I can’t stand it when I see children ripped away from their parents, or parents forced to leave their children behind for their safety. At that point in the story I just weep unconsolably now. It never used to be like that – it used to just feel like part of the adventure. Before I was a parent, I didn’t really get what the big deal was, honestly.
And maybe this was a simple maturation process, or a reward of the rite of passage that is parenthood, but I can’t help suspect there is something else at play. Because I have always maintained a rather unhealthy distance from the concept of family. I have looked upon others’ close familial relationships with bemused curiosity and an uncomfortable tinge of envy. I never had a parent that felt like a safe space; like plain and simple sanctuary; like unconditional love.
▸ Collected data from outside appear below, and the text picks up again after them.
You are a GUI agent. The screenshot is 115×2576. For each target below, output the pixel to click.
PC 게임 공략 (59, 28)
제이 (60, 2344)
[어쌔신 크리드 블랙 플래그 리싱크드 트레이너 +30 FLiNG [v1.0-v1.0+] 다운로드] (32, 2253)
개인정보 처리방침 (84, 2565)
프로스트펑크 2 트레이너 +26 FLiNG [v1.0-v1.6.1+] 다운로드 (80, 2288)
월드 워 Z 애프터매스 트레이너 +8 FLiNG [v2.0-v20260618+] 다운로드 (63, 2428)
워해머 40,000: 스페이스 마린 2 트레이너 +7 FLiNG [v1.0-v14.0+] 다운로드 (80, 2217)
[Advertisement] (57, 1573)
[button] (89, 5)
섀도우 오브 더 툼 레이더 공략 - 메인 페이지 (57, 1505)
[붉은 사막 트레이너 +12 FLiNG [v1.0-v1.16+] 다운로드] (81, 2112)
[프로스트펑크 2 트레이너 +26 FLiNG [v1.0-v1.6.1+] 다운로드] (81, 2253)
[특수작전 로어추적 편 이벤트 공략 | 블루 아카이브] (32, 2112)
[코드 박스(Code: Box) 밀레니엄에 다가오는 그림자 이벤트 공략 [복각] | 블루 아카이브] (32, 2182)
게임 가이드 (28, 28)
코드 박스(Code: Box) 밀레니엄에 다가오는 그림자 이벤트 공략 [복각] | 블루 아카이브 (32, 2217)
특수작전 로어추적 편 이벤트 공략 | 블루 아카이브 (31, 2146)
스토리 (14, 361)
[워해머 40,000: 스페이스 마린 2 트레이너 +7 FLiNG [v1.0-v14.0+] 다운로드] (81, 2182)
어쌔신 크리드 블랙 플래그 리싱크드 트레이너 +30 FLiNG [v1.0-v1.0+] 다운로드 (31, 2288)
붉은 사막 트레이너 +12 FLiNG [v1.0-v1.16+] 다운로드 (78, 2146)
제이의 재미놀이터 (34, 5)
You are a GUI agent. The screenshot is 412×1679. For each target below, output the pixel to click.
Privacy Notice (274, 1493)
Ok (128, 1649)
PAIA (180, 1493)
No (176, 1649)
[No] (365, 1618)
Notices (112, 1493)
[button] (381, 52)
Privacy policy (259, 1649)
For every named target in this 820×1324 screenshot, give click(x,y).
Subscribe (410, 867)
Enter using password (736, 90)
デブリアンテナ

I’d never known that, so I had no concept of what it would be like to lose it. And I hadn’t considered that that’s what those moments in the story represented – the tragic loss of true love.
I’m a good mother. I’m validating and responsive and highly attuned to my son. I am joyful to be blessed with this role, and I know he feels it. I am enthusiastic, I’m quick to admit error, I respect him as the whole person he is and protect him as the precious growing being that he is. I have done my best to earn the honour of being a safe space for him – a sanctuary of unconditional love.
And so I am terrified of messing it all up by doing what humans inevitably do. I’m scared of dying and leaving him behind.
I was watching Aquaman when it hit me that it’s so much more painful to have and to lose that kind of thing, than to never have known it at all. I don’t know why it took Aquaman for that realisation to descend, but there we are. I feel a responsibility, having gained my son’s trust, having nurtured his open heart, having made him vulnerable to me. Because that makes me a potential source of great pain to him, and a lot of the ways I could hurt him are outside of my control.
But the thing is, I didn’t really start living until I felt what it was like to love and lose. To give myself over completely, to trust in someone else, and to have that sanctuary stripped away. So maybe I was right all along. Maybe it is just part of the adventure.